The study of fluids is as old as science itself. Ancient civilisations used hydraulic engineering for irrigation of crops and sanitation. A source of energy since prehistoric times fluid phases make up three of the four "elements" of antiquity: air, water, fire. Empirically oriented investigations of nature in ancient Greece led to the study of hydrostatics (Archimedes 250 BC); the idea of atoms was proposed to explain the structure of matter (Leucippus, Democritus 500 BC). The works of Greek philosophers and scientists which survived until the Renaissance were a source of inspiration for medieval scholars. The dominance of Aristotle (384-322 BC) profoundly shaped medieval thinking. His rejection of atomistic theory delayed acceptance in Western Europe until the 17th century although it survived in the Indian and Islamic scientific world. The kinetic theory of gases (Daniel Bernoulli 1700-1782) described a gas as a number of colliding particles and resulted in the statistical law of distribution of particle velocity (Maxwell 1859) and its generalization (Boltzmann 1871).
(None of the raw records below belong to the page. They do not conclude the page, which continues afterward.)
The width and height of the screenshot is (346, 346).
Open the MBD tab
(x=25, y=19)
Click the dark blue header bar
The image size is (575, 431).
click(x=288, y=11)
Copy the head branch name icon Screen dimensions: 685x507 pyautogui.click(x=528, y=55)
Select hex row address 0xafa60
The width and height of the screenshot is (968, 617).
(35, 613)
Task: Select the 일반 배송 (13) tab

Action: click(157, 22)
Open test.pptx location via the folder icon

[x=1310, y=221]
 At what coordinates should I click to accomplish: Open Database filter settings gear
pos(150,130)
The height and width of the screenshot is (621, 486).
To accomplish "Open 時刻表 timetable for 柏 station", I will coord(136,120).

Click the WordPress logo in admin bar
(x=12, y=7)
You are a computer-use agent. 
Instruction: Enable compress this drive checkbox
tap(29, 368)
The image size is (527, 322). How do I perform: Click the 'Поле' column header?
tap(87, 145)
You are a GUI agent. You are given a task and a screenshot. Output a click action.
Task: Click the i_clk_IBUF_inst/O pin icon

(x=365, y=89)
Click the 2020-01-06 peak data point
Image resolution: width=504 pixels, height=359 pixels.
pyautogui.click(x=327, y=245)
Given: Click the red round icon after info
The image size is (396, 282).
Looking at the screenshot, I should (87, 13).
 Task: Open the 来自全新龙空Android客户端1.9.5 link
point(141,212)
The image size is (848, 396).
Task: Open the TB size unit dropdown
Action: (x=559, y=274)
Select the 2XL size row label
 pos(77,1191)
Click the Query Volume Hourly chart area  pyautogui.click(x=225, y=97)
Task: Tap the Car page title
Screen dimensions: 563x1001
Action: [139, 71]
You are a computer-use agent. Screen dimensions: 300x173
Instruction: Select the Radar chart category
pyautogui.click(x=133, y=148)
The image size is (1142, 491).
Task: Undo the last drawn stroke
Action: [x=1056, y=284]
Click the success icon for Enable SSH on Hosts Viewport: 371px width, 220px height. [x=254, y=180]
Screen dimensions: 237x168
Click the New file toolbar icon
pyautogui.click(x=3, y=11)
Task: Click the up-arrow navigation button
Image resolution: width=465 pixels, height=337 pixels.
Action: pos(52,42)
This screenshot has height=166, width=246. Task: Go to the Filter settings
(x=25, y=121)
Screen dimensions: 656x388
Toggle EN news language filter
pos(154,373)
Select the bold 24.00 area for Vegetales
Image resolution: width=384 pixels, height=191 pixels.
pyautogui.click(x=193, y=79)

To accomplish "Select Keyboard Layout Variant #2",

The application of the laws of motion of particles (Newton 1643-1727) to a continuous medium furnished a mathematical theory of hydrodynamics (Euler 1757, Helmholtz 1850) and then aerodynamics (Prandtl 1875-1953). A bridge between continuum theories of fluids and the atomistic model of kinetic theory was provided by a model for the evolution of the phase space distribution function (Boltzmann 1898, Fokker, Planck 1913); the equations of hydrodynamics are (velocity) averages of the (velocity) moments of the distribution.
Irreversible processes in fluids were studied by a formulation of entropy for non-equilibrium situations incorporating fluctuations of the system and stochastic processes (Onsager 1931, Prigogine 1947, Kirkwood 1907-1959, Bogoliubov 1909-1992). After 1946 the statistical mechanical theory of dense classical fluids progressed rapidly using the particle density and density correlation functions in a classical density functional theory for thermodynamic properties (J.K.Percus 1964). Advances in computer technology made numerical simulation of fluids possible, by the Monte Carlo method (Metropolis 1949) or by molecular dynamics in model potentials (Rahmann 1964, Verlet 1967) providing "experimental" verification of theories on an atomistic level.